» **EXERCISE 1**:
From the article on saturated fat and heart disease, set down the stretch from "Life is a dance, a" through "and processed food.", word for word.
» **EXERCISE 2**:
Carry the article on saturated fat and heart disease forward, picking up after its last sentence.

Is Saturated Fat REALLY at the Heart of Heart Disease?

Is Saturated Fat REALLY at the Heart of Heart Disease? Dr. Gary Huber : Head Medical Ego
Is Saturated Fat REALLY at the Heart of Heart Disease?

Life is a dance, a rhythmic flow of movement that gracefully undulates with give and take. Unless you’ve seen me dance, then it’s more like a manic seizure set to music. But I digress. My point is that sometimes you have to take a step back to look forward, and that’s where our story begins. Let’s review saturated fats relationship with heart disease. Back in the 1950’s we were told to eat corn and sunflower oils as healthy alternatives to saturated fat. As our consumption of polyunsaturated fats rose so did the rate of heart disease. Food companies developed new “non-fat” versions replacing fat with carbohydrates and synthetic chemicals and thus heart disease flourished. The net result was a population scared of saturated fat yet driving themselves to diabetes and heart disease in record numbers by eating an abundance of high glycemic carbohydrates and processed food.

More Good, Less Bad
The term “saturated fat” became synonymous with red meat and eggs. Once again I will take one step back by saying I am about to discuss grass fed organic beef because that is the only red meat any health conscious carnivore would eat, right? Your standard grocery store beef is full of hormones and antibiotics and we’re just not going to go there. Break red meat down into its components and you will find that most of its fat is the healthy oleic acid, the same fat in olive oil that we have been encouraged to eat. Only 35% of the total fat is saturated and that is the very component that helps increase our beneficial HDL. Multiple studies have shown us that an elevated HDL is good for our heart and blood vessels. A low HDL level is the very factor that most reliably predicts those at risk for heart attacks. Saturated fats actually increase the beneficial HDL in our bodies, which in turn have a direct function in removing the harmful LDL. Oh, and by the way, lets not overlook the healthy omega 3 fats that come naturally when you feed cattle grass instead of grain.

Stored records:
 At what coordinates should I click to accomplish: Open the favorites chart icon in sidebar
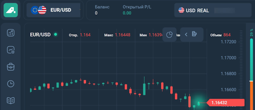[11, 50]
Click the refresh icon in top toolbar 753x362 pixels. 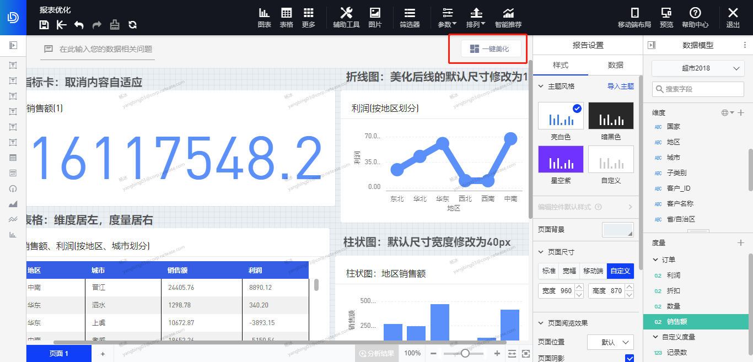coord(132,25)
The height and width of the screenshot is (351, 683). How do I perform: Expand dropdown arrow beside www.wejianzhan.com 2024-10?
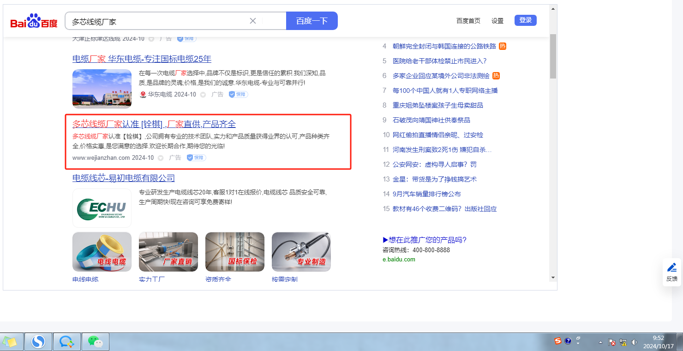point(161,158)
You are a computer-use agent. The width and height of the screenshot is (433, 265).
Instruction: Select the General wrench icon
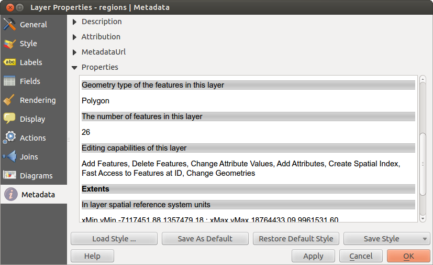pos(9,25)
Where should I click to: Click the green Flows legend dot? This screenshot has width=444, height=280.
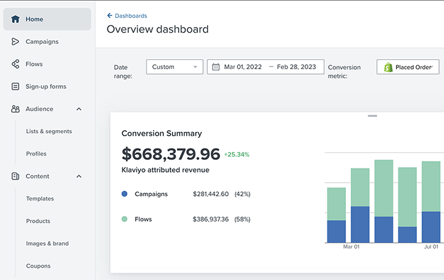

» **RESPONSE AREA 1**:
Life is a dance, a rhythmic flow of movement that gracefully undulates with give and take. Unless you’ve seen me dance, then it’s more like a manic seizure set to music. But I digress. My point is that sometimes you have to take a step back to look forward, and that’s where our story begins. Let’s review saturated fats relationship with heart disease. Back in the 1950’s we were told to eat corn and sunflower oils as healthy alternatives to saturated fat. As our consumption of polyunsaturated fats rose so did the rate of heart disease. Food companies developed new “non-fat” versions replacing fat with carbohydrates and synthetic chemicals and thus heart disease flourished. The net result was a population scared of saturated fat yet driving themselves to diabetes and heart disease in record numbers by eating an abundance of high glycemic carbohydrates and processed food.

» **RESPONSE AREA 2**:
Enough “Experts” – What Do Population Studies Tell Us?
Cultural studies of Polynesian tribes who consume a diet high in saturated fat show low occurrence of heart disease. The Swiss have higher cholesterol levels than Americans yet suffer fewer heart attacks. A Swedish study looking at obesity in children showed that a LOW fat intake was associated with a higher BMI (body fat) and blamed insulin resistance secondary to high carbohydrate diets. These diets lacked adequate omega 3 fats, vitamin D, and iron. A recent study of low fat diets showed that patients placed on a low (18%) fat diet experienced a 9% reduction in cardiovascular risk while those on a moderate fat (33%) enjoyed a 14% reduction in cardiovascular risk.